The Rec Center offers students more than 300,000 square feet of space, spanning multiple basketball and tennis courts, an ice rink, three artificial turf and four grass fields, four pools and a 7,000-square-foot climbing gym and more.

The Bear Creek Rec Center caters to students living in Williams Village.

Full fee-paying students have access to both facilities, although some of the features cost extra. For example, the climbing gym costs $25 extra per semester and group fitness classes are $85. Intramural sports and special instructional classes, such as martial arts, dance and tennis lessons, also have various additional fees, according to Annie Mulvany, the assistant director of marketing for CU rec.

And the rec services’ offerings do not stop where campus’s boundaries end.

After all, when a school is this close to the mountains, there’s a whole natural, outdoor recreational wonderland to explore.

One of the most unique features CU students can take advantage of is the Outdoor Program, which brings students on outdoor excursions and teaches them about safety, the environment and outdoor skills. Learn to kayak, scuba, rock climb or ice climb.

New students can sign up for a whole different kind of orientation program. Before starting their first semester, first-year and transfer students can sign up for one of several different outdoor orientation trips, such as a trip kayaking down the Colorado River, followed by five days of backpacking and climbing in a state forest.

For new students who want a taste of the outdoors, without such a deep immersion, there’s CU Bound, which spans a team-building obstacle course, rock climbing in the rec center and a pool party and barbecue with other new students.

Some of these guided trips also have different fees, Mulvany says.

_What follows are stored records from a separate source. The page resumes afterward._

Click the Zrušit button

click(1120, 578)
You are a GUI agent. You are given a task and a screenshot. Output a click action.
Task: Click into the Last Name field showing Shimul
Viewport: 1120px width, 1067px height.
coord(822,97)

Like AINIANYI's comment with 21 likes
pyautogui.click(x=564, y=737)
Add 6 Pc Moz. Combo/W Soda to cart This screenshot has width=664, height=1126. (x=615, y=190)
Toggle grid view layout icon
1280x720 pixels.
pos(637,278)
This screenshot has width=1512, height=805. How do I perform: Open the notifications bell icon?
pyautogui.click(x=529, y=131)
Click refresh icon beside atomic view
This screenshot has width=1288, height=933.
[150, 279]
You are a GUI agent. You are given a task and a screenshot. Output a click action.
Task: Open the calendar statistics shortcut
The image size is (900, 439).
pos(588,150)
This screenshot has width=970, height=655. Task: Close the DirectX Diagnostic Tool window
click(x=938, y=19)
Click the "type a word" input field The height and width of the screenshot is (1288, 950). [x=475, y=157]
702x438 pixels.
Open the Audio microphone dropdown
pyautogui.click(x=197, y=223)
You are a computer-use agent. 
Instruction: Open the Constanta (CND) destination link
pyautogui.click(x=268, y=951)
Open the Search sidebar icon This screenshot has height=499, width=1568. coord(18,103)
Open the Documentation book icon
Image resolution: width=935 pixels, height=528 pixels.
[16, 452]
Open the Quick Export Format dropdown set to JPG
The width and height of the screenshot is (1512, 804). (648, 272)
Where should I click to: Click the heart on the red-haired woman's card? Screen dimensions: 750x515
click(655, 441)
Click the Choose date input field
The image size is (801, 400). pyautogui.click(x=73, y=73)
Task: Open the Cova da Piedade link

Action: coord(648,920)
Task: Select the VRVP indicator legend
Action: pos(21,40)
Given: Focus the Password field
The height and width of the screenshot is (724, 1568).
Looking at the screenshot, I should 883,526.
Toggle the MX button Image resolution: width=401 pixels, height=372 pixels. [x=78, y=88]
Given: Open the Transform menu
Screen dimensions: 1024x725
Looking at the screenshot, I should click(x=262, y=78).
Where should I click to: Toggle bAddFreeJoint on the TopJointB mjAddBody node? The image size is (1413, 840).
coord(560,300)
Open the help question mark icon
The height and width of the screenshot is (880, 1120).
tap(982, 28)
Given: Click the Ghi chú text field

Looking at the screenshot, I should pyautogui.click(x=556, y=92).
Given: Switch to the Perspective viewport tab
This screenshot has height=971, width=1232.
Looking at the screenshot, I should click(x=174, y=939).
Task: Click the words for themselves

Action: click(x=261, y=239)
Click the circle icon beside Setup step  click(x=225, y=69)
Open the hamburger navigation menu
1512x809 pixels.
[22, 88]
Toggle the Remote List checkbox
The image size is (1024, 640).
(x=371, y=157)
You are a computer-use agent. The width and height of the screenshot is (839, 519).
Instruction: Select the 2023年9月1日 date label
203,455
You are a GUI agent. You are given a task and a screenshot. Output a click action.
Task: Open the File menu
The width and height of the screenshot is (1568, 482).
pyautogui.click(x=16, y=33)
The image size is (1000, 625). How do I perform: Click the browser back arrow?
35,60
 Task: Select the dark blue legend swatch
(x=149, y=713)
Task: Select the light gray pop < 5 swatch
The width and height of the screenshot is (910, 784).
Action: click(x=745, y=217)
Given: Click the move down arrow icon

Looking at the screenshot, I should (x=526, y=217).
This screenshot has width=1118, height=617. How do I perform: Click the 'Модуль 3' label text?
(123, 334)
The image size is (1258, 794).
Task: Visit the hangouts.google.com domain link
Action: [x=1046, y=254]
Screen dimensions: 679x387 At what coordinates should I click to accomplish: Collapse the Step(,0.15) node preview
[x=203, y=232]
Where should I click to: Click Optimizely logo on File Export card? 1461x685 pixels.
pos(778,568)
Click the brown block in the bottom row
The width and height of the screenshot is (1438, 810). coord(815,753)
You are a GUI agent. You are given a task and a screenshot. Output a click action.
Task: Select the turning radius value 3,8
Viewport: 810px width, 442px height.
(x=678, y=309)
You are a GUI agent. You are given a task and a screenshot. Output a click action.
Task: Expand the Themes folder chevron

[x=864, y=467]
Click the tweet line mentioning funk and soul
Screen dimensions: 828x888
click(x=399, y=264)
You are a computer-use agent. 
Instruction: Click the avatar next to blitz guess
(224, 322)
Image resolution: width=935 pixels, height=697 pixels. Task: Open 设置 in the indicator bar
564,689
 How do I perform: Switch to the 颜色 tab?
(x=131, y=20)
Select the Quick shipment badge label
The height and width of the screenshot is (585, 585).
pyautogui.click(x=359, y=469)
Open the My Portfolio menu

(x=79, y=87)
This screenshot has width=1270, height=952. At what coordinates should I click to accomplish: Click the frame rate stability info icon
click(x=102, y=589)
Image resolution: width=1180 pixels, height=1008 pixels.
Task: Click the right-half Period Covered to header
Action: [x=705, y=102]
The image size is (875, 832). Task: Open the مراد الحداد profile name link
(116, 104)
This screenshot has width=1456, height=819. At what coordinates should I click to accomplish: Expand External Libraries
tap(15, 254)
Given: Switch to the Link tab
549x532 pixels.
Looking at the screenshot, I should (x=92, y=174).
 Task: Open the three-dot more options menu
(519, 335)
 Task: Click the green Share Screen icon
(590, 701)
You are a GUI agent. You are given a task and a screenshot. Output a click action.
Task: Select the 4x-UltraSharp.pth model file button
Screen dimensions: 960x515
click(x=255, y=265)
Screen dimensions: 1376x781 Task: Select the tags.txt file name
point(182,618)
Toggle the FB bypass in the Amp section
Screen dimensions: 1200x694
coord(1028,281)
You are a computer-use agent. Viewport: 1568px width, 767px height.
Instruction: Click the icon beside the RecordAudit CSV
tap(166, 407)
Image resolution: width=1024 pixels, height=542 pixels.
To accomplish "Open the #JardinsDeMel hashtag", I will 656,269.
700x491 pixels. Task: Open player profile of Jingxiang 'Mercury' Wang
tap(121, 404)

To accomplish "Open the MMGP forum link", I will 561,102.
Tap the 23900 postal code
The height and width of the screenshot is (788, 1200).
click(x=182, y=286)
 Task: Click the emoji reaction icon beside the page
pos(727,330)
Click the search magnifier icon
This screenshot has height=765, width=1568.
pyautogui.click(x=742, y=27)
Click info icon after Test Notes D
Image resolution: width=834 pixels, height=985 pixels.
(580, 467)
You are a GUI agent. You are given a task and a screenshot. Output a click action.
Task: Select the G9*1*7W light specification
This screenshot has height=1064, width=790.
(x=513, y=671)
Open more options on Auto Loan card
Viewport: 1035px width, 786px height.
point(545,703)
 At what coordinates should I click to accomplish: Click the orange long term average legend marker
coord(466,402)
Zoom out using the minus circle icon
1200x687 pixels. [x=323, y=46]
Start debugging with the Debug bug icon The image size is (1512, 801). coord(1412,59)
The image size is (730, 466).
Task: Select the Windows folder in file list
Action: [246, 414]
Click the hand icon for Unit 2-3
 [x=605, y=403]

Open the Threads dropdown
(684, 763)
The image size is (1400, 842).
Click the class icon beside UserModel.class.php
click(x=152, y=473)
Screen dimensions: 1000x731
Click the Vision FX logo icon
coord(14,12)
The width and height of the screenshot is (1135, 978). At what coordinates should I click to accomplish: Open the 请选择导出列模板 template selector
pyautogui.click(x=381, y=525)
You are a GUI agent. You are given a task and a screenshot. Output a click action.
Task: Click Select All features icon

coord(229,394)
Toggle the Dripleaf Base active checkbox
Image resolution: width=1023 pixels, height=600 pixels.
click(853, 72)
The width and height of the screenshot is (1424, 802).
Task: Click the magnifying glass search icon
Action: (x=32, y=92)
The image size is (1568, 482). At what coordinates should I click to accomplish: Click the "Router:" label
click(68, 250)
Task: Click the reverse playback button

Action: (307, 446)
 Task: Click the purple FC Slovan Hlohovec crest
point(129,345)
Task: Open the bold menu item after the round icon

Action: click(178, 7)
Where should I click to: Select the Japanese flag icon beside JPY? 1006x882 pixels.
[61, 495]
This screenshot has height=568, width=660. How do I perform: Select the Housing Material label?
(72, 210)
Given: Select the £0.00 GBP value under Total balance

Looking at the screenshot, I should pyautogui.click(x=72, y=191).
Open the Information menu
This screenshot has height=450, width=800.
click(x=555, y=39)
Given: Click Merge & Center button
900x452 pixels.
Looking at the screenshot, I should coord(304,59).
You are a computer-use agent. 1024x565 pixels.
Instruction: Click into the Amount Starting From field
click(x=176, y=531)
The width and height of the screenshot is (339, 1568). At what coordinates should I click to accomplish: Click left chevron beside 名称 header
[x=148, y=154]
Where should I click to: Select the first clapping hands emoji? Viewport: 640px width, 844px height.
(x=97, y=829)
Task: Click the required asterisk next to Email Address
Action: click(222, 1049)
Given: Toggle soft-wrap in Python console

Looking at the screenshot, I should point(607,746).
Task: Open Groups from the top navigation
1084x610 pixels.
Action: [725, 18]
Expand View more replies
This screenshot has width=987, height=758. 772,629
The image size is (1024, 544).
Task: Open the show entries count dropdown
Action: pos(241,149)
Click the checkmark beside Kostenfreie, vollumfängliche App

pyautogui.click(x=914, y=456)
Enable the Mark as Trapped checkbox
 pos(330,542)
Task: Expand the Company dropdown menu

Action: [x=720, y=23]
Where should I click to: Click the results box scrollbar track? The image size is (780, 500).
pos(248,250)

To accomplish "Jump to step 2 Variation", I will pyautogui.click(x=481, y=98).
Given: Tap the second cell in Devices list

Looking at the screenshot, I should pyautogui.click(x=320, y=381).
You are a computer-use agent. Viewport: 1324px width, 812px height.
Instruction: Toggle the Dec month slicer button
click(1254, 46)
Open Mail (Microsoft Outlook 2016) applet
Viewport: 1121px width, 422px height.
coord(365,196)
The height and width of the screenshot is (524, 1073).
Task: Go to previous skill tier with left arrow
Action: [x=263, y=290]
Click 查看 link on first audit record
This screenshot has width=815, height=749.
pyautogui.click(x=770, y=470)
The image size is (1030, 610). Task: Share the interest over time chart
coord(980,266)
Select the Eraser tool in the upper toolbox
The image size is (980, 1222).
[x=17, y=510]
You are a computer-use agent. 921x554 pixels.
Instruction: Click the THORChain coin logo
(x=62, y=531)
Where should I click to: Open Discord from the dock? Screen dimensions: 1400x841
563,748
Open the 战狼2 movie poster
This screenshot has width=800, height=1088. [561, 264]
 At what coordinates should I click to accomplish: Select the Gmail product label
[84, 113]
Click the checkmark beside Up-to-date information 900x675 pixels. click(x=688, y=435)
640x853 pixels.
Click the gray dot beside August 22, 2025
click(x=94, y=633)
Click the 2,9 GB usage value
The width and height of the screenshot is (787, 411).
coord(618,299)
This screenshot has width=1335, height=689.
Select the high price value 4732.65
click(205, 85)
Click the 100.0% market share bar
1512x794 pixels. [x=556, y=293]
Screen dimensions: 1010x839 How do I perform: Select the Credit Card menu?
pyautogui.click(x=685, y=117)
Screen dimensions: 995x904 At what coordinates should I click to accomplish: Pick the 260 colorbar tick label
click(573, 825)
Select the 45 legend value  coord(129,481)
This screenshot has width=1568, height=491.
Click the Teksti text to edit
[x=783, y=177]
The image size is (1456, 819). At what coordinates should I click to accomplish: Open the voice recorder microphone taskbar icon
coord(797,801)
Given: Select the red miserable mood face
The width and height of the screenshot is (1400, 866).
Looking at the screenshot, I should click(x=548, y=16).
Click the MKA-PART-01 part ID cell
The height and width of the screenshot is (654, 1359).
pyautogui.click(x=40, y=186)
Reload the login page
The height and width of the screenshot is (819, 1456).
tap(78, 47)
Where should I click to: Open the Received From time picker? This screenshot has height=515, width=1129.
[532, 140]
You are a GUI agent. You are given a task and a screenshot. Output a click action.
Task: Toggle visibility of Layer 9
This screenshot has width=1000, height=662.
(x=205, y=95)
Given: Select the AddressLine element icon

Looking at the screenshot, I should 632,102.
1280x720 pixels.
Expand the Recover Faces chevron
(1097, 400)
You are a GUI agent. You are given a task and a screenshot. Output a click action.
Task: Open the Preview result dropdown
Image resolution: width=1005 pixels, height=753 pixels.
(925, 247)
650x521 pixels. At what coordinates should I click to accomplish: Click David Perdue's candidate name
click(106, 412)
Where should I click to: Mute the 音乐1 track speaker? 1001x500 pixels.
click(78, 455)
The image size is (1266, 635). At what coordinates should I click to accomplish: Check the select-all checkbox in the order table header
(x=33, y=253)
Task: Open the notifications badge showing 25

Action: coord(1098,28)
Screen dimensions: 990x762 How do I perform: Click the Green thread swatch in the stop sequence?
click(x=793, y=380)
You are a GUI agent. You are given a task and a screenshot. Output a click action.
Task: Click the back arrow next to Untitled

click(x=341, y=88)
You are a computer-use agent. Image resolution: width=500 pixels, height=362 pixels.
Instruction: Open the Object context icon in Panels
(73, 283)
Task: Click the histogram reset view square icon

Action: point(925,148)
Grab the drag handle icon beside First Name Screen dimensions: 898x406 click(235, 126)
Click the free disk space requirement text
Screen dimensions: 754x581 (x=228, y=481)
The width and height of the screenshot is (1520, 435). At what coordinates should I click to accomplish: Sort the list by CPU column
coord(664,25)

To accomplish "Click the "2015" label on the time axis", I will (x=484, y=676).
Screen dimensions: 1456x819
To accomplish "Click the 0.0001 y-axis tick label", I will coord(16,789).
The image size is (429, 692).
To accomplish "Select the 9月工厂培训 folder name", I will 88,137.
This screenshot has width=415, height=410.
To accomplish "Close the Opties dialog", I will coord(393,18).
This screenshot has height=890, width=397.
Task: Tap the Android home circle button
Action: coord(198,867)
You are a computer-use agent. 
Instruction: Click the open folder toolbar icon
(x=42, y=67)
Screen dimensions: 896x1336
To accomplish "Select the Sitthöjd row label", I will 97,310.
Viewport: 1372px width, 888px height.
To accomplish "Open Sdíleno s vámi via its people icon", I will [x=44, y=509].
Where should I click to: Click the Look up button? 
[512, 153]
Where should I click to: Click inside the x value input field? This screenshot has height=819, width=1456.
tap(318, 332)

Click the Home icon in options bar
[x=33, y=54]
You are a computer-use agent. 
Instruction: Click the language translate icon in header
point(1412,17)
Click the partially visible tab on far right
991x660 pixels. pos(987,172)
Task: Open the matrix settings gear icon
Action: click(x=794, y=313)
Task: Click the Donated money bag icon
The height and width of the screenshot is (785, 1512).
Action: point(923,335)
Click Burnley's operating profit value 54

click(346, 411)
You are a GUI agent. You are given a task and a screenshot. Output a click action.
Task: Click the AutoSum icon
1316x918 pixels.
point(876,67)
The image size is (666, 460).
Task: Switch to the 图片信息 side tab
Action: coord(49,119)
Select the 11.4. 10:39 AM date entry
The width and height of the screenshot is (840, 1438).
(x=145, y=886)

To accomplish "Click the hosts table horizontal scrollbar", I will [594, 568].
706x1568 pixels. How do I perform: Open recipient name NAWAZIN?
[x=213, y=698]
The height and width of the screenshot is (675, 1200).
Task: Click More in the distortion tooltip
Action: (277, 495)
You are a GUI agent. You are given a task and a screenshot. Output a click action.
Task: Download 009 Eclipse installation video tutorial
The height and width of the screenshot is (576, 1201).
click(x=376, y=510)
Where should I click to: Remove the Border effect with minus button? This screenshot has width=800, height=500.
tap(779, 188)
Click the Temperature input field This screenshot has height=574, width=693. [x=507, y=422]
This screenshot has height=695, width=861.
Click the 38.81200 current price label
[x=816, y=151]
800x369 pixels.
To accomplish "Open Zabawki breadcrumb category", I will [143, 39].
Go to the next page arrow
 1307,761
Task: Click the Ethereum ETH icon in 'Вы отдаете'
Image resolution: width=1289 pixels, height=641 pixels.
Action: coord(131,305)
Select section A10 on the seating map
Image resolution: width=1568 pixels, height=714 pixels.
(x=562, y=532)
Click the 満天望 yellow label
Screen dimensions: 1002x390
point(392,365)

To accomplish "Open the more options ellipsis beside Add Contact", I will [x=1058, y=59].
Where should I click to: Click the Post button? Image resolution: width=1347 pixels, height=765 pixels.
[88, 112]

Recreation offerings also include student-run fly fishing and kayak clubs, which organize regular trips and participate in various competitions.

Another unique offering through the Outdoor Program is the Adventure Planning Center, where students can go for help planning an outdoor trip. Experts will help them plan, print maps, browse guide books, find and rent equipment, plan routes and hash out necessary details to having a safe and enjoyable outdoor adventure in Colorado. These services are free to rec center members.

For extra safety and knowledge, students can get certified through the Wilderness First Responder Class.

CU’s rec department also offers intramural sports and club sports, from dance to baseball to crew, as well as more traditional group fitness classes, which include indoor cycling and Pilates Reformer training.

For well-rounded health and fitness, students can also take advantage of CU’s free Musculoskeletal Injury Clinic, which screens for and injuries and offers injury-prevention techniques with a physical therapist; free basic nutritional consultations through the Nutrition Resource Clinic; and personal training, using the MicroFit Health and Fitness System.

CU has also offered a free flu clinic and fee-based massage therapy for students.

“We like to offer a diverse offering of programs and services to appeal to all CU students, to see if they can find a fit within the rec center,” Mulvany says.

The best way to find your personal fit? The first week of school, many programs are free to try out, she says. All group fitness classes (110 per week) are free. Ice-skate rentals are free for the rink. Bouldering at the climbing gym is free.

Weight-training 101, to learn how to properly use the equipment, is free year-round, Mulvany says.

During the second week of the semester, all instructional class, such as martial arts and dance, are free, she says.

The goal: to give students a taste of all that recreation services offers and get them connected and active from the beginning of school.